Amelia Edith Huddleston Barr
This eBook from the Gutenberg Project consists of approximately 249 pages of information about The Squire of Sandal-Side.

The Squire of Sandal-Side eBook

Amelia Edith Huddleston Barr
This eBook from the Gutenberg Project consists of approximately 249 pages of information about The Squire of Sandal-Side.

In the mean time, Julius was quite unconscious of his position.  He was thoroughly enjoying himself.  If others were losing, he was not.  He was in love with the fine old hall.  The simple, sylvan character of its daily life charmed his poetic instincts.  The sweet, hot days on the fells, with a rod in his hand, and Charlotte and the squire for company, were like an idyl.  The rainy days in the large, low drawing-room, singing with Sophia, or dreaming and speculating with her on all sorts of mysteries, were, in their way, equally charmful.  He liked to walk slowly up and down, and to talk to her softly of things obscure, cryptic, cabalistic.  The plashing rain, the moaning wind, made just the monotonous accompaniment that seemed fitting; and the lovely girl, listening, with needle half-drawn, and sensitive, sensuous face lifted to his own, made a situation in which he knew he did himself full justice.

At such times he thought Sophia was surely his natural mate,—­’the soul that halved his own,’ the one of ‘nearer kindred than life hinted of.’  At other times he was equally conscious that he loved Charlotte Sandal with an intensity to which his love for Sophia was as water is to wine.  But Charlotte’s indifference mortified him, and their natures were almost antagonistic to each other.  Under such circumstances a great love is often a dangerous one.  Very little will turn it into hatred.  And Julius had been made to feel more than once the utter superfluity of his existence, as far as Charlotte Sandal was concerned.

Still, he determined not to resign the hope of winning her until he was sure that her indifference was not an affectation.  He had read of women who used it as a lure.  If it were Charlotte’s special weapon he was quite willing to be brought to submission by it.  After all, there was piquancy in the situation; for to most men, love sought and hardly won is far sweeter than love freely given.
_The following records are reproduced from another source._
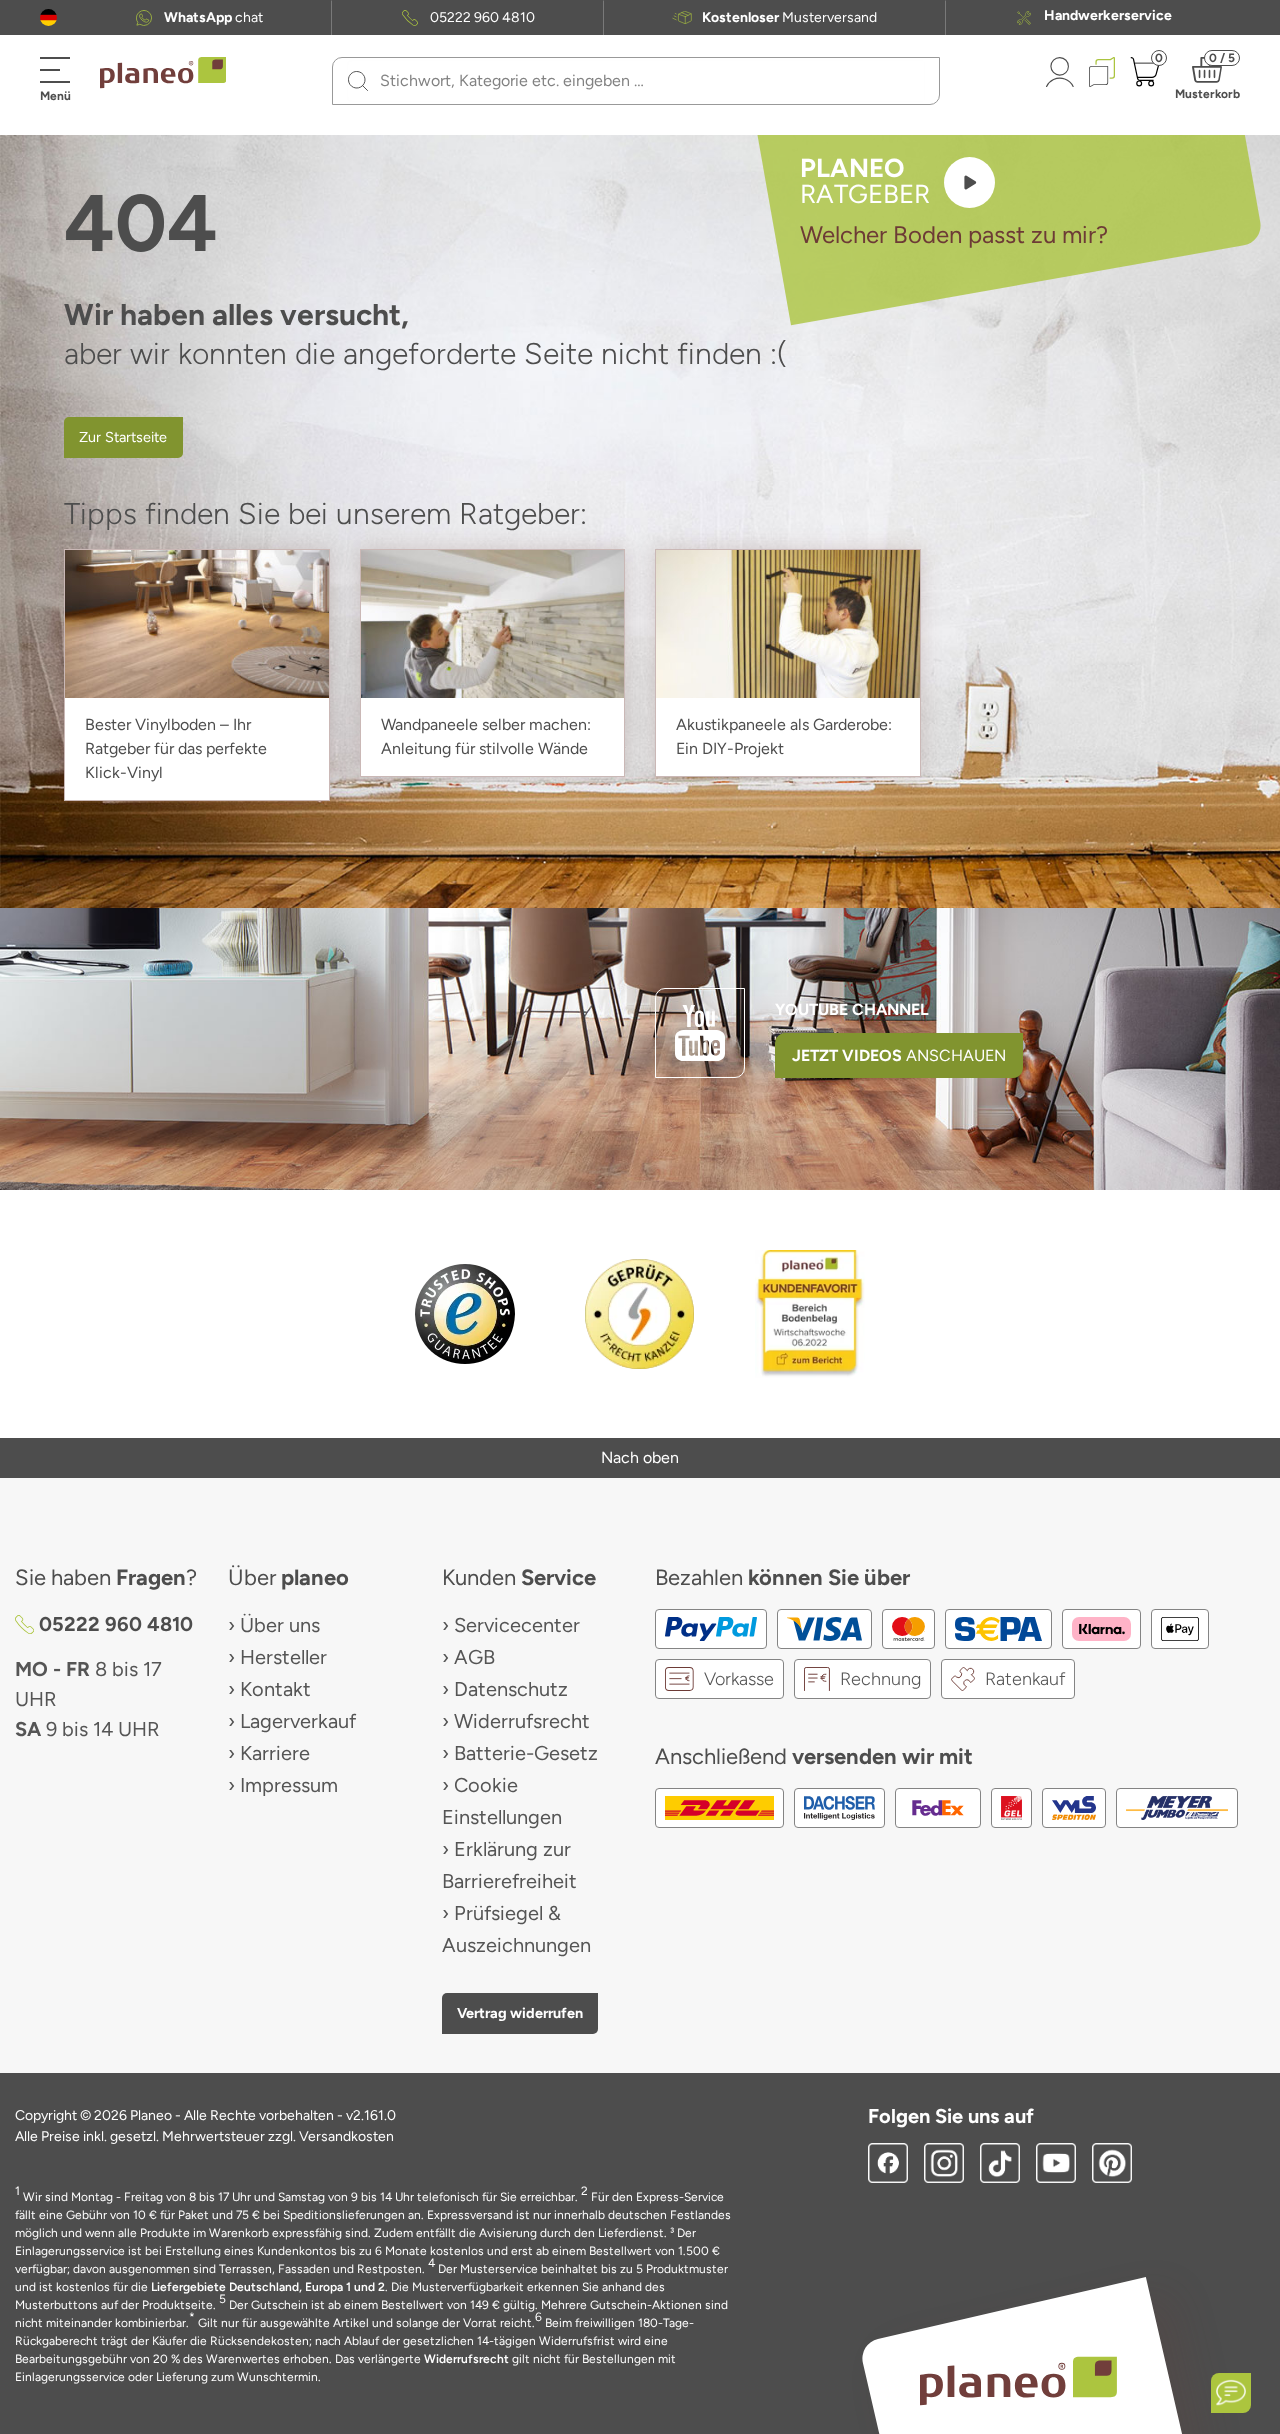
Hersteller (283, 1657)
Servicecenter (517, 1625)
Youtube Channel (852, 1009)
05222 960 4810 (482, 18)
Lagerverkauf (298, 1721)
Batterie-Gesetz (526, 1753)
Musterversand (789, 18)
Yet of all the women whom he had known, Charlotte Sandal was the least approachable.  She was fertile in preventing an opportunity; and if the opportunity came, she was equally fertile in spoiling it.  But Julius had patience; and patience is the art and secret of hoping.  A woman cannot always be on guard, and he believed in not losing heart, and in waiting.  Sooner or later, the happy moment when success would be possible was certain to arrive.

One day in the early part of September, the squire asked his wife for all the house-servants she could spare.  “A few more hands will bring home the harvest to-night,” he said; “and it would be a great thing to get it in without a drop of rain.”

So the men and maids went off to the wheat-fields, as if they were going to a frolic; and there was a happy sense of freedom, with the picnicky dinner, and the general air of things being left to themselves about the house.  After an unusually merry lunch, Julius proposed a walk to the harvest-field, and Sophia and Charlotte eagerly agreed to it.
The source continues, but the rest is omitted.